Written task 1: In the records, give the lines from the line with "Open options chevron" to the line with "This screenshot has height=420, width=741." again, switching "width" to "breadth" and leaving everything else unchanged.
==== Page excerpt ====
Showing posts with label Afrasian. Show all posts
Showing posts with label Afrasian. Show all posts

15 March 2022

The Indo-European horses (updated)

The Indo-European word *hew-o- 'horse' (Latin equus, Greek híppos)1 has been used by defenders of the so-called Kurgan theory as part of the evidence supporting the speakers of PIE (i.e. the proto-language of the IE family)2 were the people who first domesticated the animal in the Pontic-Caspian steppes around 4,000-3,500 BC3.

However, this appears to be a Wanderwort whose earliest form can be traced to North Caucasian (Nakh-Daghestanian) *ɦɨ[n]tʃwi (~ -e) 'horse' (NCED 211) and which also spread to Sumerian anše 'donkey' and Hurrian eššǝ 'horse'. As pointed out by Uralic *ki(n)tʃe/*ky(n)tʃe 'nail, fingernail, claw', my bet is this word would have first been originally to some Pleistocene ungulates.
==== Exercise materials ====
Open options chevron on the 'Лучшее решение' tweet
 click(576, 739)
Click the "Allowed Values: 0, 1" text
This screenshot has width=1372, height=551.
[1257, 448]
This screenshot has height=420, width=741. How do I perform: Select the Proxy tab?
====
==== Exercise materials ====
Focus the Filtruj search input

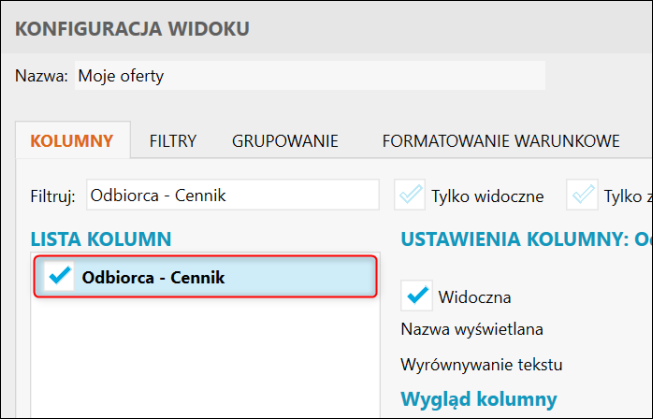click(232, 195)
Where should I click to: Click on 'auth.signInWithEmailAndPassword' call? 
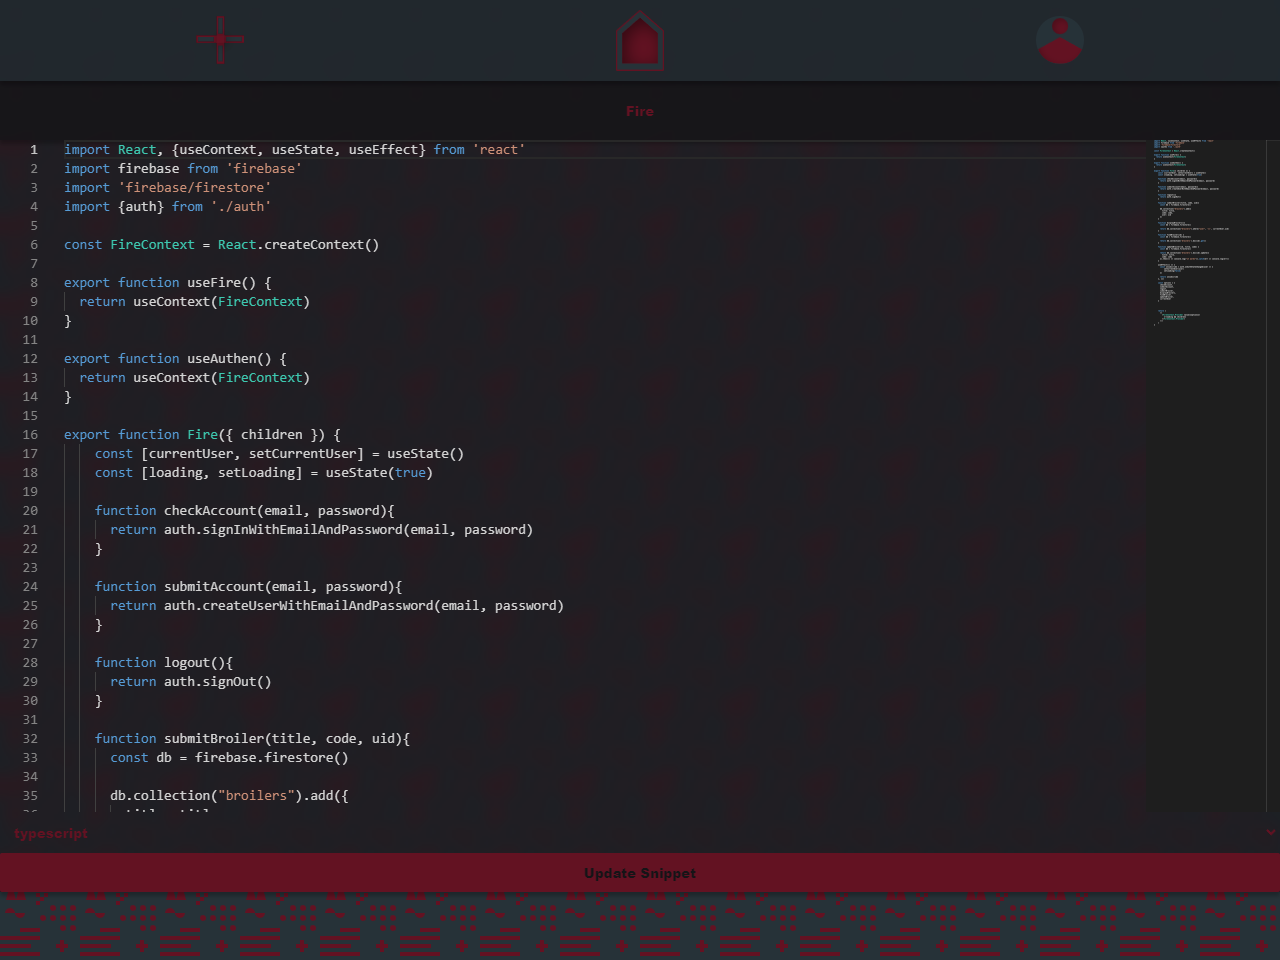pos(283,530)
====
Written task 2: List every word meaning 'horse' that the text on the Indo-European horses cites, with the language each belongs to.

Task solution 1:
Open options chevron on the 'Лучшее решение' tweet
 click(576, 739)
Click the "Allowed Values: 0, 1" text
This screenshot has breadth=1372, height=551.
[1257, 448]
This screenshot has height=420, breadth=741. How do I perform: Select the Proxy tab?

Task solution 2:
- *hew-o- (Indo-European)
- equus (Latin)
- híppos (Greek)
- *ɦɨ[n]tʃwi (~ -e) (North Caucasian, Nakh-Daghestanian)
- eššǝ (Hurrian)